STF RE 1453964 AgR-EDv
TRIBUTÁRIODIREITO CONSTITUCIONAL E PREVIDENCIÁRIO. EMBARGOS DE DIVERGÊNCIA EM AGRAVO INTERNO EM RECURSO EXTRAORDINÁRIO. CARGO DE ORIENTADOR PEDAGÓGICO. PROVIMENTO ORIGINÁRIO. ROMPIMENTO DO VÍNCULO COMO PROFESSOR. APOSENTADORIA ESPECIAL. PROFESSOR. CF/1988, ART. 40, § 5º. IMPOSSIBILIDADE. RECURSO REJEITADO.
I. CASO EM EXAME
1. Embargos de divergência opostos contra acórdão da Primeira Turma por meio do qual mantida decisão individual que implicou a reforma do pronunciamento do Tribunal de Justiça que possibilitara, a servidora pública ocupante originariamente do cargo de orientadora pedagógica, em que houve o rompimento do vínculo como professora, o cômputo como especial do período laborado naquele ofício.
2. A parte embargante aponta dissonância do acórdão questionado com precedentes da Segunda Turma.
II. QUESTÃO EM DISCUSSÃO
3. A questão em discussão consiste em saber está configurada divergência a permitir-se computar como especial, para fins de aposentadoria de professor com base no § 5º do art. 40 da CF/1988, período laborado em cargo próprio de direção e coordenação de unidade escolar ou de assessoramento pedagógico, cujo vínculo com o magistério foi rompido.
III. RAZÕES DE DECIDIR
4. A jurisprudência do STF se formou no sentido de que a aposentadora especial prevista no art. 40, § 5º, da CF/1988 destina-se exclusivamente ao servidor ocupante do cargo de professor, ainda que este desempenhe funções de direção e coordenação de unidade escolar ou orientação pedagógica no curso do seu vínculo magisterial. Precedentes.
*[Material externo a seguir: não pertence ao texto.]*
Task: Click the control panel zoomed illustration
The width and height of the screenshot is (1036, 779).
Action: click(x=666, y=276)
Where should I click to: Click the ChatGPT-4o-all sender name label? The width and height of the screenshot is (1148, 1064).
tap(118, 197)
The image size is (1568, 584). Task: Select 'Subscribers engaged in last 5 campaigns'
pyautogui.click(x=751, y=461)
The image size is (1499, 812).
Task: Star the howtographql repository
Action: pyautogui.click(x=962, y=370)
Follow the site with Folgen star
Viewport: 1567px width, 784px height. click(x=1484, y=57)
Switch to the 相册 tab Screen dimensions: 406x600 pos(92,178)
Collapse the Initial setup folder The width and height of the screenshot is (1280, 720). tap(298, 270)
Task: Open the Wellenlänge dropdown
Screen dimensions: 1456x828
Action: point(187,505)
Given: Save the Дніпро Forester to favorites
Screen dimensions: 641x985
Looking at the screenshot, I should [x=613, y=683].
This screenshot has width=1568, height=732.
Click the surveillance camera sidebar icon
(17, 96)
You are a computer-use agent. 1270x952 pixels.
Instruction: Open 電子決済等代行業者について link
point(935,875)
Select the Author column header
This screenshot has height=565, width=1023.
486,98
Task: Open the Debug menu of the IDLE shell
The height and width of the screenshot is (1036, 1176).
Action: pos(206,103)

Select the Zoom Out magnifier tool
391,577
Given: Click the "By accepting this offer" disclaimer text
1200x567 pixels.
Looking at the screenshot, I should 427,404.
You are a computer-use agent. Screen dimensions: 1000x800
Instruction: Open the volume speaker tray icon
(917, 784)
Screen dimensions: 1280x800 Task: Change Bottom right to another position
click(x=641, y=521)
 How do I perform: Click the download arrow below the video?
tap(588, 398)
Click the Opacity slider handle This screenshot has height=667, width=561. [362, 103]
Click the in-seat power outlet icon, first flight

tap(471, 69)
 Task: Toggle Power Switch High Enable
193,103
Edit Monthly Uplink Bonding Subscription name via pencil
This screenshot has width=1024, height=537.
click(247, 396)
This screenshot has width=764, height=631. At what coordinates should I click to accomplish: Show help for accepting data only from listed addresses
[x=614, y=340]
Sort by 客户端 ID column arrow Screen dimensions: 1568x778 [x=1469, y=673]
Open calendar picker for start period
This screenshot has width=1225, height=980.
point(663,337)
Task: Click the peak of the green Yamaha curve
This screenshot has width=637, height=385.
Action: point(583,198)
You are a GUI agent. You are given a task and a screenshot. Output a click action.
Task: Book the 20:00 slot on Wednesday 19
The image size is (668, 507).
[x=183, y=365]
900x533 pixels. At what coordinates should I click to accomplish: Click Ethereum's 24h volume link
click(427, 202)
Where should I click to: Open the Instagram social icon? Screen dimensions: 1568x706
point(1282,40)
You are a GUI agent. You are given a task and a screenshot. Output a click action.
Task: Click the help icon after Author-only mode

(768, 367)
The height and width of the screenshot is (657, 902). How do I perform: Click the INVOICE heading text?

5. Essa espécie de inativação não se destina, portanto, àquele servidor que, após solução de continuidade do vínculo com o cargo de magistério, passa a exercer suas atribuições em cargo estrito de direção, coordenação ou de assessoramento pedagógico.
IV. DISPOSITIVO
6. Embargos de divergência desprovidos.